SocialFunds.com -- Negative screening—the practice of avoiding the inclusion of companies from certain industry sectors in portfolios—remains the most common form of sustainable investment in the US, according to the most recent Trends Report from US SIF: The Forum for Sustainable and Responsible Investment.

The practice makes perfect sense—why, for example, would an investor concerned about public health and children's rights want to invest in tobacco companies?—but it can also leave sustainable investors with limited influence on corporate behavior. However, opportunities can present for calling companies to account for their contributions to serious public health issues such as tobacco use by children.

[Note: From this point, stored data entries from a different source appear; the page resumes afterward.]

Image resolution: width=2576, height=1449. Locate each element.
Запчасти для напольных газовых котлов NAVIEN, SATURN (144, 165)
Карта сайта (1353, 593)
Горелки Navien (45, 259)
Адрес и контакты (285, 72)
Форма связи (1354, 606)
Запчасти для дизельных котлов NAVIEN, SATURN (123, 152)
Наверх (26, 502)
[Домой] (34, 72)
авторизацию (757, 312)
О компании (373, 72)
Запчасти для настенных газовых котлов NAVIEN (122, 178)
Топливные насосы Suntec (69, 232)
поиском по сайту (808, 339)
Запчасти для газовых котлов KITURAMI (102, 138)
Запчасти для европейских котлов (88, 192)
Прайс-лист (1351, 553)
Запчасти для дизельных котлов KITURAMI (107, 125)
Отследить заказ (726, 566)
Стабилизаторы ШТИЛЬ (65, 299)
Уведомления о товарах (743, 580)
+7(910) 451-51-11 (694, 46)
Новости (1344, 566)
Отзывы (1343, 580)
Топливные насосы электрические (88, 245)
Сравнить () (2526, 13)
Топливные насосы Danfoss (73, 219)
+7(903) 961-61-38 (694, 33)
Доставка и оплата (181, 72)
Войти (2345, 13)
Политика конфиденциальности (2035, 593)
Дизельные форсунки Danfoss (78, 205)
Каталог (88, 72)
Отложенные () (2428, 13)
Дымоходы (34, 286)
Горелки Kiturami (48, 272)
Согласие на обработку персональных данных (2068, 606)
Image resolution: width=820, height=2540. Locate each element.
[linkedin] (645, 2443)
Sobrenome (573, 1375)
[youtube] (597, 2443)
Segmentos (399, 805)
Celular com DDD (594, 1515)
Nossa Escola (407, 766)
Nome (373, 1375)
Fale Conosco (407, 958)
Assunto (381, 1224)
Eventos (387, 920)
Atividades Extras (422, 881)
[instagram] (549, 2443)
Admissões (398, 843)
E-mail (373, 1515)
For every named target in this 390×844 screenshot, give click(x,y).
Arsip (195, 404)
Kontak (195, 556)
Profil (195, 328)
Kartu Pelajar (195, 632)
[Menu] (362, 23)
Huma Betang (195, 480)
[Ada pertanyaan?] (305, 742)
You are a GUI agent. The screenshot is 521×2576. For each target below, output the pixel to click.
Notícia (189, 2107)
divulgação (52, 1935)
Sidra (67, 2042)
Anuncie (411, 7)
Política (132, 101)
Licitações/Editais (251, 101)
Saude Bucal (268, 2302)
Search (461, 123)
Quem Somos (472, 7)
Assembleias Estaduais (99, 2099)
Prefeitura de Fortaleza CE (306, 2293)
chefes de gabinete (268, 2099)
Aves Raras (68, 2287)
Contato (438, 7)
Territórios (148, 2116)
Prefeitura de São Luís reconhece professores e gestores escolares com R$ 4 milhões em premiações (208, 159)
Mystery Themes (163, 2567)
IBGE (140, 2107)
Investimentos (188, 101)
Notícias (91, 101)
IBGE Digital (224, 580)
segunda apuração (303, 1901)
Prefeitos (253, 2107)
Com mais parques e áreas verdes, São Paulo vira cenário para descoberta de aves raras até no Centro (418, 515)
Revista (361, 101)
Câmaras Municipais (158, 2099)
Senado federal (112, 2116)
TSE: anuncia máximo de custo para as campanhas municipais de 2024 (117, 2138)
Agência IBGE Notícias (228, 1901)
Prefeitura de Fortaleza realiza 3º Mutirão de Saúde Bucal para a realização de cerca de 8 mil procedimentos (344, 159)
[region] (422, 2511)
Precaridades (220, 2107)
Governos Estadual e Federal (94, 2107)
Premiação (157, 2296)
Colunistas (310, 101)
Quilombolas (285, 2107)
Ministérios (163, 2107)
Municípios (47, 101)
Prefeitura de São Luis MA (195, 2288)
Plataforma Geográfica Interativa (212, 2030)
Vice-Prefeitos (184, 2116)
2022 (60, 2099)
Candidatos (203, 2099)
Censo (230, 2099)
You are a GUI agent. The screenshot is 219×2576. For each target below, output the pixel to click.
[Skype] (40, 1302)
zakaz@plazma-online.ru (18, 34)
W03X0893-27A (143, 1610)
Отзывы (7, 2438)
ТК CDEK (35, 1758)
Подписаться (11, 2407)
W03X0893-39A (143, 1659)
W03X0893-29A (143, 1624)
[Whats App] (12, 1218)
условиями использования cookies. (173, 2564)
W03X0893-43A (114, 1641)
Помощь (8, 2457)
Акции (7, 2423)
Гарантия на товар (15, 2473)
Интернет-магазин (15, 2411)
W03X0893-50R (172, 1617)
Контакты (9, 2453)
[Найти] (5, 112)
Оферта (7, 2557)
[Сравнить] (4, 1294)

It's doubtful that many members of either As You Sow and the Interfaith Center on Corporate Responsibility (ICCR) invest in tobacco companies, but the investor networks have taken another tack in addressing smoking by children and adolescents: the increasing depiction of smoking in youth-oriented films.

According to the US Centers for Disease Control and Prevention, depictions of tobacco use in youth-rated films increased by 34% between 2010 and 2011, leading the Centers to join the World Health Organization in calling for an R rating for films that depict tobacco use. This year, the US Surgeon General published a report finding that exposure to on-screen smoking causes children to smoke, and repeated the call for an R rating.

This year alone, 60 top-grossing films containing smoking imagery have been released, 40% of them rated PG or PG-13.

"Despite the concern expressed by the nation’s leading medical and law enforcement authorities, smoking in movies rated appropriate for kids has increased," said Michael Passoff, Senior Strategist at As You Sow.

ICCR members have joined the effort by submitting shareowner resolutions at Time Warner, Comcast, and CBS, calling on the corporate boards of media companies to voluntarily give films that depict smoking an R rating. The only exceptions would be for films that portray historical figures that used tobacco, and films that depict tobacco's negative effects.

"The nation's doctor has concluded there isn't just a connection, there is a causal relationship between children's exposure to smoking on screen and their starting to smoke," Reverend Michael Crosby, ICCR's Tobacco Program Coordinator, said. "This makes the movie companies potentially culpable."

Members of the investor networks intend to file additional resolutions for the 2013 proxy season with Disney, News Corp, Sony, and Viacom. The campaign also calls for anti-smoking trailers preceding films that depict smoking; certification by media companies that no payoffs were received from tobacco companies for depicting tobacco use; and an end to the identification of tobacco brands on screen.

"A mandatory R rating for smoking would create a strong market incentive for producers and studios to leave tobacco out of the movies that children see most," said Corinne Bendersky, Program Manager, As You Sow.